### Passage for review
To say that Kakashi and Gai’s relationship (talking solely platonic rn) was mostly about him helping Kakashi cope with the loss of Obito is disingenuous to Kakashi and all of his relationships.
Any person is going to be traumatized after seeing someone — much less their teammate — be crushed to death under a rock. Kakashi is shown to be someone susceptible to depression due to 1. His environment 2. His initial beliefs and 3. His genetic line. Of course his life is going to be centered around one of the most traumatic experiences of his life, romanticizing it is so hurtful to his character because it destroyed him - and if Kishimoto actually cared about expanding other character relationships instead of making a “generational duo that falls apart” + wasn’t a misogynistic writer, Rin’s death would be the bigger influence on his life than Obito’s.
Yes, Gai had to help him numerous times in his grief but it wasn’t solely or even mainly about Obito. Rin was an absolute vital point in Kakashi’s downfall into chaos. The self harm he inflicted upon himself, the self hatred, the self shame. He became a whole different person after he was forced to kill her. I would say Kakashi’s father Sakumo is by far the biggest influence on him. He wouldn’t have needed any speech of “your father was a hero” by Obito if it wasn’t for Sakumo. His personality of today is thanks to his father’s own death.

### Recorded information
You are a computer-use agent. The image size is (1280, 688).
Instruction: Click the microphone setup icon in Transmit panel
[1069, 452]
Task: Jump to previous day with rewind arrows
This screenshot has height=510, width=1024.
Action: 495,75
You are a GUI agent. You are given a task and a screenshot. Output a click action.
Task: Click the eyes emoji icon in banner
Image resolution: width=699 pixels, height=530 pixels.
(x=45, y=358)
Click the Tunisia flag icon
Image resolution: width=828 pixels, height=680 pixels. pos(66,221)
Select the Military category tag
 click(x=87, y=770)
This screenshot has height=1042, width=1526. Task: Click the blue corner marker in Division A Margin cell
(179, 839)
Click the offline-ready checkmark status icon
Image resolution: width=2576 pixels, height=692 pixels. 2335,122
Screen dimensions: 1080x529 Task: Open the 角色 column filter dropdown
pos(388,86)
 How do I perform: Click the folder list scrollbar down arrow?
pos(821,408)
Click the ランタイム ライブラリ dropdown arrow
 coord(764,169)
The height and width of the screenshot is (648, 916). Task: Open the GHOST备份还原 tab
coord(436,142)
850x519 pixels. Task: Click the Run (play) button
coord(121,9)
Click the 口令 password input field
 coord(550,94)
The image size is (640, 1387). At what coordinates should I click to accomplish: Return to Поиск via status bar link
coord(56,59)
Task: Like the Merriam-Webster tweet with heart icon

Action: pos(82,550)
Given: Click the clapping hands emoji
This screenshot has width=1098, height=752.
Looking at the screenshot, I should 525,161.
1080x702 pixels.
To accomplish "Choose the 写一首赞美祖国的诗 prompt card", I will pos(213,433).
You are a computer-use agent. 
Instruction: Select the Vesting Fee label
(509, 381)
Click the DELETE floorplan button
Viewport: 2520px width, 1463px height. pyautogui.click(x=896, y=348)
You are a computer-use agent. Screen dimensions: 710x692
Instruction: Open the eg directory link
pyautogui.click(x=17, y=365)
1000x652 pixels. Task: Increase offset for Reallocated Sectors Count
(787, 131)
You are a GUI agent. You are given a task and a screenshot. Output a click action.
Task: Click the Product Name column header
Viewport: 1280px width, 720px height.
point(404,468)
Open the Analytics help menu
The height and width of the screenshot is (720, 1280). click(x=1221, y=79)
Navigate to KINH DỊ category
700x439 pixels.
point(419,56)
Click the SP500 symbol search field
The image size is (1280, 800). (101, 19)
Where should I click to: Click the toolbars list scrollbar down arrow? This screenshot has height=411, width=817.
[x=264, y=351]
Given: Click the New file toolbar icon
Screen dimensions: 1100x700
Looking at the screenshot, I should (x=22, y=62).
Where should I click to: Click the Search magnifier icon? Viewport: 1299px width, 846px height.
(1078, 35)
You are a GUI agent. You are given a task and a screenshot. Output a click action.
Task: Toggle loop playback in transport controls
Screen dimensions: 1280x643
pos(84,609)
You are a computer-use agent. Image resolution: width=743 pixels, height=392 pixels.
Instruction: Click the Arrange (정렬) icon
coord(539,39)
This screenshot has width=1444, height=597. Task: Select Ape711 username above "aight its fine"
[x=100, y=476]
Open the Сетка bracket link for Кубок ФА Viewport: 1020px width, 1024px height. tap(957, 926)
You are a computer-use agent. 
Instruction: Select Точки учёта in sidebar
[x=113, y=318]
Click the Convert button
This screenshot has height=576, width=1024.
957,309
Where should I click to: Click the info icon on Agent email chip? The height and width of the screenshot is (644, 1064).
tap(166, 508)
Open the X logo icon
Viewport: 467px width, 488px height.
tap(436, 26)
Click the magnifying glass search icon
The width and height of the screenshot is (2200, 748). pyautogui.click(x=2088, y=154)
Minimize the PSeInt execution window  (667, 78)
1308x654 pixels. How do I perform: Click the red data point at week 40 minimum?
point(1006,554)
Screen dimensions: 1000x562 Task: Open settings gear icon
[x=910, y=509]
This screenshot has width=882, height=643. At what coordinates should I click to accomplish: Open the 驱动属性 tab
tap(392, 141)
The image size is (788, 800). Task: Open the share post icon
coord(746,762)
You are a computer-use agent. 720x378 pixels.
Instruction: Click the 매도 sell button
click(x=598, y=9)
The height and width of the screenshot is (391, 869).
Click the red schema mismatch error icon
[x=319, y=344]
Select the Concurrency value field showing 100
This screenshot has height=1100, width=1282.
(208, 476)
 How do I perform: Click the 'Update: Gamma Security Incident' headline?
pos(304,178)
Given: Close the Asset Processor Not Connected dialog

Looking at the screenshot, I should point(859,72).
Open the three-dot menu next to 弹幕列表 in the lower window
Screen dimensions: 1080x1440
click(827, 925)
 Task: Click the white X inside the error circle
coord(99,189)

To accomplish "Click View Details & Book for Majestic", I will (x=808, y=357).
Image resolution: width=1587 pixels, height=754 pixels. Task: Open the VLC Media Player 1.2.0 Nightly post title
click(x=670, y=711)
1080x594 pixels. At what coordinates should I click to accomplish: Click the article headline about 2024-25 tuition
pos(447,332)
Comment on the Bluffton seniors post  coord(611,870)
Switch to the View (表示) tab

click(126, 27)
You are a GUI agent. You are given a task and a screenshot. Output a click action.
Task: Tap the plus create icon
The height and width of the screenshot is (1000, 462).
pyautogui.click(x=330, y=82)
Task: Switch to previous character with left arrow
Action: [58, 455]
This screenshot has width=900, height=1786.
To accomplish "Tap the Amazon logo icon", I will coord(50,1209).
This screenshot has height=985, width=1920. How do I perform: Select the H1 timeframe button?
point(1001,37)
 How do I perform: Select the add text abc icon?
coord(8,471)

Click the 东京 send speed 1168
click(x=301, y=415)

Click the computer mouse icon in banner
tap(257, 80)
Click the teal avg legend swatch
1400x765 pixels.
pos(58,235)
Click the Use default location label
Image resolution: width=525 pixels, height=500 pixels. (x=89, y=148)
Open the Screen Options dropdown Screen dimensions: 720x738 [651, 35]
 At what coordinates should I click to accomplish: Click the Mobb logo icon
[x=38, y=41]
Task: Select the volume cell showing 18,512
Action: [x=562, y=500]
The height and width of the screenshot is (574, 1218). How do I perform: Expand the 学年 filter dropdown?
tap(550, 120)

### Action item
What is the Spanish translation of this sentence from the post about Kakashi: "I would say Kakashi's father Sakumo is by far the biggest influence on him."? Draw only on the post about Kakashi and ignore the data.

### Response for this exercise
Yo diría que el padre de Kakashi, Sakumo, es, con diferencia, la mayor influencia sobre él.